Le film adopte le point de vue de l’armée allemande et montre comment les soldats et leurs supérieurs ont été tout simplement abandonnés par Adolf Hitler, qui promettait alors de les ravitailler en nourriture, en armes et en hommes. L’histoire s’attache à une poignée de personnages livrés à eux-mêmes, affamés, démunis, rongés par le froid (on brûle les photos encadrées du Führer pour se réchauffer) et la maladie, tandis que les cadavres s’amoncellent sur leur chemin, avant de se retrouver encerclés dans la ville de Stalingrad alors à feu et à sang. Dès la première séquence, Frank Wisbar montre une armée triomphante qui défile sous les yeux brillants du Führer, tandis qu’une voix-off vient couper court à cette parade en commentant des images du front dévasté, des soldats allemands morts au combat : « Jusqu’à ce que la neige et le vent recouvrent les cadavres et fassent oublier l’entrée triomphale. Le soldat mort n’a que faire de l’issue victorieuse ou non de la guerre ». Sur un montage percutant et fluide, Chiens, à vous de crever ! intègre d’incroyables et impressionnants stockshots, parfois très difficiles et violents, qui rend compte des tensions et des divisions au sein de la 6e armée envoyée sur le front de l’Est.

Avec des moyens plutôt conséquents, Frank Wisbar rend compte de la situation sur le front qui n’a de cesse de se dégrader (un soldat allemand meurt toutes les 7 secondes), tandis que les russes mieux équipés, resserrent leurs unités jusqu’à étouffer littéralement leurs adversaires. Adolf Hitler apparaît de dos principalement, tandis que sa voix exprime clairement son désintérêt pour ces hommes qui seraient très vite remplacés s’ils devaient tous tomber. De leur côté, Goebbels déclare déjà la victoire allemande sur Stalingrad et Göring s’époumone à la radio pour célébrer le dixième anniversaire de la prise du pouvoir. Jusqu’à la reddition des troupes allemandes après plus de six mois de combats, plus de 800.000 pertes soviétiques (civils et soldats) et 400 000 militaires allemands, roumains, italiens, hongrois et croates.
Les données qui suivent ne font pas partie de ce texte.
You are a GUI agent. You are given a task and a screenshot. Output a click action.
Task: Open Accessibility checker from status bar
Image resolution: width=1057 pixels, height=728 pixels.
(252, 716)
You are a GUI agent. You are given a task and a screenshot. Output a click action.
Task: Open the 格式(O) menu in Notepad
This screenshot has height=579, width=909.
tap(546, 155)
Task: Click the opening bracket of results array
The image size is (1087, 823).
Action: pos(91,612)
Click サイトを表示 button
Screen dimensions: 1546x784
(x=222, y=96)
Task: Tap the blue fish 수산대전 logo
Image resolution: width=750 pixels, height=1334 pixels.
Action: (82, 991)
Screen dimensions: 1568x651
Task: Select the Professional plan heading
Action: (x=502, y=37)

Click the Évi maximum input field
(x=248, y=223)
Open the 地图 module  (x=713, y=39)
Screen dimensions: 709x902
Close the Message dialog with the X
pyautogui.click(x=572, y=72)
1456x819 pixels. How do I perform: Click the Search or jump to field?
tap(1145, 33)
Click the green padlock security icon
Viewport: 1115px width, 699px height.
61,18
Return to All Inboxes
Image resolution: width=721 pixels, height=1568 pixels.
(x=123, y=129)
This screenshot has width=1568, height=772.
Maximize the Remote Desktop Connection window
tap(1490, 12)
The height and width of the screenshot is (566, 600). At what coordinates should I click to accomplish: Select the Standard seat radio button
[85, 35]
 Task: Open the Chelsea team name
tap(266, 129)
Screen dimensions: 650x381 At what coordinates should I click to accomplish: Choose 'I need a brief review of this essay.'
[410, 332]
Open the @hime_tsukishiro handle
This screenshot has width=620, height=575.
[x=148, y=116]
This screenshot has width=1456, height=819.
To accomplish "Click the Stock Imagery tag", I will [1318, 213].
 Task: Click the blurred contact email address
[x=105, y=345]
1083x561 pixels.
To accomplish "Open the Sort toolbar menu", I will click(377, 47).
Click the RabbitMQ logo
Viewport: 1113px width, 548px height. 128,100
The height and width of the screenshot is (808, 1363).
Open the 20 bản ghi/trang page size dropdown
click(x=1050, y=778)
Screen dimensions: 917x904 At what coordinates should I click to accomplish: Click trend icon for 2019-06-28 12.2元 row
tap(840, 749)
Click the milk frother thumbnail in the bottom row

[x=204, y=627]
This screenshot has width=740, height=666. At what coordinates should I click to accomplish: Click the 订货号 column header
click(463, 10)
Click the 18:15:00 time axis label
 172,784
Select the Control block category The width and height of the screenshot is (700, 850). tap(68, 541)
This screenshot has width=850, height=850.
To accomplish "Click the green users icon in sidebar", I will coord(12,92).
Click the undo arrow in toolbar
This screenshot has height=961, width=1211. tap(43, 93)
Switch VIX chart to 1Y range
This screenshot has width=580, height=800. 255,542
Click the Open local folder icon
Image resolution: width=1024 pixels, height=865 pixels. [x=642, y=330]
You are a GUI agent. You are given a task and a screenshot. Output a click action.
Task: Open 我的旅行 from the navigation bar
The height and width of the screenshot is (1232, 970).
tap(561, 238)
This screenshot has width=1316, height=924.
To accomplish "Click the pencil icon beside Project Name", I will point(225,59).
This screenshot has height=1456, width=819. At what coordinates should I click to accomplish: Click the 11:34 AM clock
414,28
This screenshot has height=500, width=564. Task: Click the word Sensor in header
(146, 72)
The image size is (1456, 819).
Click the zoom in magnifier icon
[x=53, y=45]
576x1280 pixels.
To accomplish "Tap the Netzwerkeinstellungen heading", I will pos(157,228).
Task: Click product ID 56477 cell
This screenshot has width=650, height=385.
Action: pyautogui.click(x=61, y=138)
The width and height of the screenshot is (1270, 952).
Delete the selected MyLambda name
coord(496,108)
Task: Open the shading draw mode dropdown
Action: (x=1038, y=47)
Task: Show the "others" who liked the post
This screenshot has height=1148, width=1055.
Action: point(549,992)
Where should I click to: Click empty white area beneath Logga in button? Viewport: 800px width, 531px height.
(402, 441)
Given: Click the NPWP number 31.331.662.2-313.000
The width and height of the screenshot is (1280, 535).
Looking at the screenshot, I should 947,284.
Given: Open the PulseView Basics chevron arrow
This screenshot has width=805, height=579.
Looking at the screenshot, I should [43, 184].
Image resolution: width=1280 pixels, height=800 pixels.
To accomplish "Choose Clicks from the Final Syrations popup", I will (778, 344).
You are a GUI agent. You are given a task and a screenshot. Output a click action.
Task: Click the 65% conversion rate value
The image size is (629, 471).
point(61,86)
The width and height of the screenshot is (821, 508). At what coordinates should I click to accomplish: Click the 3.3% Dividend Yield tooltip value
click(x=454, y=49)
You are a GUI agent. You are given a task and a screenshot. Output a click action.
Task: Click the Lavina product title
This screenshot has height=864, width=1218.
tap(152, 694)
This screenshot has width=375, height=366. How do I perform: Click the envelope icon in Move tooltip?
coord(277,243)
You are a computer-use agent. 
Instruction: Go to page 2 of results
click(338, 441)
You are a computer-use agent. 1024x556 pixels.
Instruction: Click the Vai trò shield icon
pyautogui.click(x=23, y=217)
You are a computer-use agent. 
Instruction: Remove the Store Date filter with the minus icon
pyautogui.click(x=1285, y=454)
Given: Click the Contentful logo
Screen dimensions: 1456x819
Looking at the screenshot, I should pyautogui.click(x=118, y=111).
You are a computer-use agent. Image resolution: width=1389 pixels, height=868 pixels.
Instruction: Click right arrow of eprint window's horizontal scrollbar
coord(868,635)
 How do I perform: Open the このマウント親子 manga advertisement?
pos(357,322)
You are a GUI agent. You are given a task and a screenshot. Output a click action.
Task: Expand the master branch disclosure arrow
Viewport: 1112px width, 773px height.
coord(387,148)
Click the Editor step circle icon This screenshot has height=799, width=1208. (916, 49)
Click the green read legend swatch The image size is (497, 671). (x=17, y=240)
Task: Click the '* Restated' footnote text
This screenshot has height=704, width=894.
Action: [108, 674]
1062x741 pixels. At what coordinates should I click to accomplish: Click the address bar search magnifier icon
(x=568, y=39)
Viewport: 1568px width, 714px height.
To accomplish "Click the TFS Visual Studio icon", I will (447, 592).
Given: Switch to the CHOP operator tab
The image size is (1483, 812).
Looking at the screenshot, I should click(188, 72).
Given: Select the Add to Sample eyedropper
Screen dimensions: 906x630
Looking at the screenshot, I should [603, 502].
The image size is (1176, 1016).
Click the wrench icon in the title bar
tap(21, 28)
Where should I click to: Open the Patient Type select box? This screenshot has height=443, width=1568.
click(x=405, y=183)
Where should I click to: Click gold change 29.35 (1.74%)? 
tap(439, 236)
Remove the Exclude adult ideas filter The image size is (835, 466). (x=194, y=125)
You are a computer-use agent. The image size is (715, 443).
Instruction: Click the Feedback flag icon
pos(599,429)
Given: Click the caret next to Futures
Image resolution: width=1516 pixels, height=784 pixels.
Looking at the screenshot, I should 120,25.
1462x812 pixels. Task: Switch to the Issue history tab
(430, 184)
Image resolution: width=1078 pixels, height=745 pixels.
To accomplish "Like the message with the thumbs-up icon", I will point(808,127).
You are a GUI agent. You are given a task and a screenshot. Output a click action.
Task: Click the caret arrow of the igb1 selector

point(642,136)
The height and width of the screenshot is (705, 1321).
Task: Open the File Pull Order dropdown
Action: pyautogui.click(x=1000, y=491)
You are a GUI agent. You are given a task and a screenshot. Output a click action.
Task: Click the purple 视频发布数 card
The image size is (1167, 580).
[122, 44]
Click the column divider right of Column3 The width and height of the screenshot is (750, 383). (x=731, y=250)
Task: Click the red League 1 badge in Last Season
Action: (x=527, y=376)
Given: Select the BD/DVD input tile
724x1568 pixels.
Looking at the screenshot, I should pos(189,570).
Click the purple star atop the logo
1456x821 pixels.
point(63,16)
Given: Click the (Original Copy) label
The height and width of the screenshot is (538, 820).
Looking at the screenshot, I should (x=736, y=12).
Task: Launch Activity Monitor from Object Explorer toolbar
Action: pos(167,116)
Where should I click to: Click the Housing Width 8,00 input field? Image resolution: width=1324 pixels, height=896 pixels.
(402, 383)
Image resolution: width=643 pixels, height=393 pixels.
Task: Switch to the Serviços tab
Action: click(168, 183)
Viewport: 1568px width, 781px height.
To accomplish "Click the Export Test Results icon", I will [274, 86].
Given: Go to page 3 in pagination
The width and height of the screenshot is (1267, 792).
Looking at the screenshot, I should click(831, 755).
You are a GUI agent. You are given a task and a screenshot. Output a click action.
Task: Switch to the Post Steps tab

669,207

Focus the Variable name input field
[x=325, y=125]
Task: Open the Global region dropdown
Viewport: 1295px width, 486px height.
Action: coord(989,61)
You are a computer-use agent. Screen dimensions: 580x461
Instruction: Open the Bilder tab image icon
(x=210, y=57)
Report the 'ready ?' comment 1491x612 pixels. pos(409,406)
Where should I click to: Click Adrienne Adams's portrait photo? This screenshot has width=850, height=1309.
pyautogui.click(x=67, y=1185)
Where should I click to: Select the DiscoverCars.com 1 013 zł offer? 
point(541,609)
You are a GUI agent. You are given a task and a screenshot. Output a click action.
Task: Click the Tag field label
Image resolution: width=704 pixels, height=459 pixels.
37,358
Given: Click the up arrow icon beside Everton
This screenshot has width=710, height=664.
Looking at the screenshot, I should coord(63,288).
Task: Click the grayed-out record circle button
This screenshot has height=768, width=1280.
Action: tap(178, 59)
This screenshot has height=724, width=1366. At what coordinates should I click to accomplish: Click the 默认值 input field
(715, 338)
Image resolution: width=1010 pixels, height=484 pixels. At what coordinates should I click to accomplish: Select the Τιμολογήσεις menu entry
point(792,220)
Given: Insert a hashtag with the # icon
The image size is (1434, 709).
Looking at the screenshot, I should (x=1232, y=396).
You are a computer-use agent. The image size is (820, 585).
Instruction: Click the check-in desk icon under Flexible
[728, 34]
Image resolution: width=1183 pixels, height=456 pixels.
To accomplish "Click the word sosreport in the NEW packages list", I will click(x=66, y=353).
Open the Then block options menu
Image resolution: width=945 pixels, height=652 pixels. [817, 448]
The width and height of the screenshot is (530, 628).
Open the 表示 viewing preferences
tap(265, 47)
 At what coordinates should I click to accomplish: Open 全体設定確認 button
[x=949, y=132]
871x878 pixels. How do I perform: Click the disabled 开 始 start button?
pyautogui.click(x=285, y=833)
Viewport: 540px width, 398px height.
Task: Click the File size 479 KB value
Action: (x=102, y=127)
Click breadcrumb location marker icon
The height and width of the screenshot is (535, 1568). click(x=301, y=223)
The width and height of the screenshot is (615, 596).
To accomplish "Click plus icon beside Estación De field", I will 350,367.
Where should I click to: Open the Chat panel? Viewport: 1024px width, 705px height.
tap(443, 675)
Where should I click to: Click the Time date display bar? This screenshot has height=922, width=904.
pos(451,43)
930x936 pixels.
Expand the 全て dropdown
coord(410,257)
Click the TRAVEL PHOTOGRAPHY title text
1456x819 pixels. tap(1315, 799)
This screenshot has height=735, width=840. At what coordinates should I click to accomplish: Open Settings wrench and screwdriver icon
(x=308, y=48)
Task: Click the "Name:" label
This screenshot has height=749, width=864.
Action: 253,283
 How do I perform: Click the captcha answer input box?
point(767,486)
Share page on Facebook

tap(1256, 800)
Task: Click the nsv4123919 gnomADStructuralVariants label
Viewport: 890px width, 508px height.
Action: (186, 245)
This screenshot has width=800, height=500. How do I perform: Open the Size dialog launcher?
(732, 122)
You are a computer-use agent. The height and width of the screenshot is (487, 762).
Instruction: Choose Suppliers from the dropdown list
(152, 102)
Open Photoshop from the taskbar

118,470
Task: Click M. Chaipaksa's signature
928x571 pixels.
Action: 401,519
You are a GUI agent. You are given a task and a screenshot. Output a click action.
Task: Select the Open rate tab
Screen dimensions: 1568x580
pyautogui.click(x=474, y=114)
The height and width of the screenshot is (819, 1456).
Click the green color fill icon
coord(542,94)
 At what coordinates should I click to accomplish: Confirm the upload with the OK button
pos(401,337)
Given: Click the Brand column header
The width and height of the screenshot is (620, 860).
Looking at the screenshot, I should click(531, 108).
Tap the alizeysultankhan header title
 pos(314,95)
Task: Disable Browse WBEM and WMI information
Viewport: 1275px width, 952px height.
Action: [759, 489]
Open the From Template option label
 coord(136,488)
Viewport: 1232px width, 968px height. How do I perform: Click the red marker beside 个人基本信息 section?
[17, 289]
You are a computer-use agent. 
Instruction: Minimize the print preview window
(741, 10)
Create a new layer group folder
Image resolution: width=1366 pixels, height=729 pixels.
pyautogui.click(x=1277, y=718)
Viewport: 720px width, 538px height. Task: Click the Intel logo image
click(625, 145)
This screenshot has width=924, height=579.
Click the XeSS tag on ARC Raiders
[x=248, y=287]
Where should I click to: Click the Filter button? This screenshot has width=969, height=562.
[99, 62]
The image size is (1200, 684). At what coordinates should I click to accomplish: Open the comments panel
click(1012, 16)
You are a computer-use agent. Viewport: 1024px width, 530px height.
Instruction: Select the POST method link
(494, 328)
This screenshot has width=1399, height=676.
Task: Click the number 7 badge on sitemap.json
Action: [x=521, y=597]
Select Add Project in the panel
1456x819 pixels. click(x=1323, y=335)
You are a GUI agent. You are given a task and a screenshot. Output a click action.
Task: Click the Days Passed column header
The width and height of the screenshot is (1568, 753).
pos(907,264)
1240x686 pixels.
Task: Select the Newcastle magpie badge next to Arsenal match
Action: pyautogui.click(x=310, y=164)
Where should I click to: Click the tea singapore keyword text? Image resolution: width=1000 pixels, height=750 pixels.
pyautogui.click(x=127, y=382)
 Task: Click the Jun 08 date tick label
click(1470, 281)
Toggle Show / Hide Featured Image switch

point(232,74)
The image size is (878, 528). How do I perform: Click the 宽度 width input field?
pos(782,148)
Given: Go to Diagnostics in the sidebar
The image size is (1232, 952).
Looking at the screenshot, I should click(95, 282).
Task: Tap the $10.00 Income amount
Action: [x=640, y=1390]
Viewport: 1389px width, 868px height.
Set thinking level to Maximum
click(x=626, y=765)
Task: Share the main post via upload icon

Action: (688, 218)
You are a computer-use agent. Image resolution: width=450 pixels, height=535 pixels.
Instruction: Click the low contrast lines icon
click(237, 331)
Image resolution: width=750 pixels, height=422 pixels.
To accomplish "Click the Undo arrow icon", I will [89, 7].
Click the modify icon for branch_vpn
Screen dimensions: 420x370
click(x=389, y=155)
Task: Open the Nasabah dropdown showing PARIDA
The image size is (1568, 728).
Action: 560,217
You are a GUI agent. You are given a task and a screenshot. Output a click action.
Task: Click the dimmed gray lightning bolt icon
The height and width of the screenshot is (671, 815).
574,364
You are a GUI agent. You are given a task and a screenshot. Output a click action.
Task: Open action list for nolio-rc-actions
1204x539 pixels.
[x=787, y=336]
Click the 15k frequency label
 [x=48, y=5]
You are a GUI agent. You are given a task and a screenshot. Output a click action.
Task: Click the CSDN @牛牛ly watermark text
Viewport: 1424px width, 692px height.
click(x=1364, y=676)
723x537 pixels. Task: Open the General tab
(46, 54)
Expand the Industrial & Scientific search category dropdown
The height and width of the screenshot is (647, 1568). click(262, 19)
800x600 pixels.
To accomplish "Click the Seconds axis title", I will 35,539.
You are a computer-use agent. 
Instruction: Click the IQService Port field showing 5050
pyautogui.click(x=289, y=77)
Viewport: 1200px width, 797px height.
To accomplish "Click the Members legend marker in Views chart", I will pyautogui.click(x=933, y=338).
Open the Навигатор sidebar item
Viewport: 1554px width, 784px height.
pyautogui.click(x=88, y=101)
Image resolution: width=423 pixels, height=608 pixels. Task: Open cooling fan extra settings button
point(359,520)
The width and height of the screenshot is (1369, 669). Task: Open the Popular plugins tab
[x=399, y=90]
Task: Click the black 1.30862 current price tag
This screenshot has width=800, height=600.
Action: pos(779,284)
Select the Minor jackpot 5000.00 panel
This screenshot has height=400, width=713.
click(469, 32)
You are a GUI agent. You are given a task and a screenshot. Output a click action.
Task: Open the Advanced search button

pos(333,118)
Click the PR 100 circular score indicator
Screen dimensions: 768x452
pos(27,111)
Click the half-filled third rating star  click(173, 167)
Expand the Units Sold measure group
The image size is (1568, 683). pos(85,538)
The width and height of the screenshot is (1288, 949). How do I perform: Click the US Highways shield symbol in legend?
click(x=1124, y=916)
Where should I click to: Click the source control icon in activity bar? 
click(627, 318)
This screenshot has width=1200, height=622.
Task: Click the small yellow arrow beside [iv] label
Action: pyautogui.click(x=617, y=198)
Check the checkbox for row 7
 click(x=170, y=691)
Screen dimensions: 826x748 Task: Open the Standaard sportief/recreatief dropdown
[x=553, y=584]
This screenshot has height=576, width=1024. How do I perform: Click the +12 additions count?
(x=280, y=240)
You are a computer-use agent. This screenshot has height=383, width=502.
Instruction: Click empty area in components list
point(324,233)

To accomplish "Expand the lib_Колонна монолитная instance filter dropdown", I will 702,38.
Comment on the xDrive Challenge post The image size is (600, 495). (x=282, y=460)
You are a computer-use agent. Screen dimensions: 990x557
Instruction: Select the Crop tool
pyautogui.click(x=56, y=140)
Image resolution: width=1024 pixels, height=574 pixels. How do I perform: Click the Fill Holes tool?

S’il démarre comme un documentaire, Chiens, à vous de crever ! s’avère un film maîtrisé et épatant, aussi passionnant sur le fond que sur la forme, porté par de remarquables comédiens et qui s’avère un témoignage sans concession ni faux héroïsme, qui colle au plus près de la vérité. C’est le cas de la séquence où durant une courte trêve demandée entre les deux armées afin d’aller récupérer leurs soldats décédés sur le front, un officier allemand trouve un piano dans les décombres recouvertes de neige et commence à jouer une sonate de Beethoven.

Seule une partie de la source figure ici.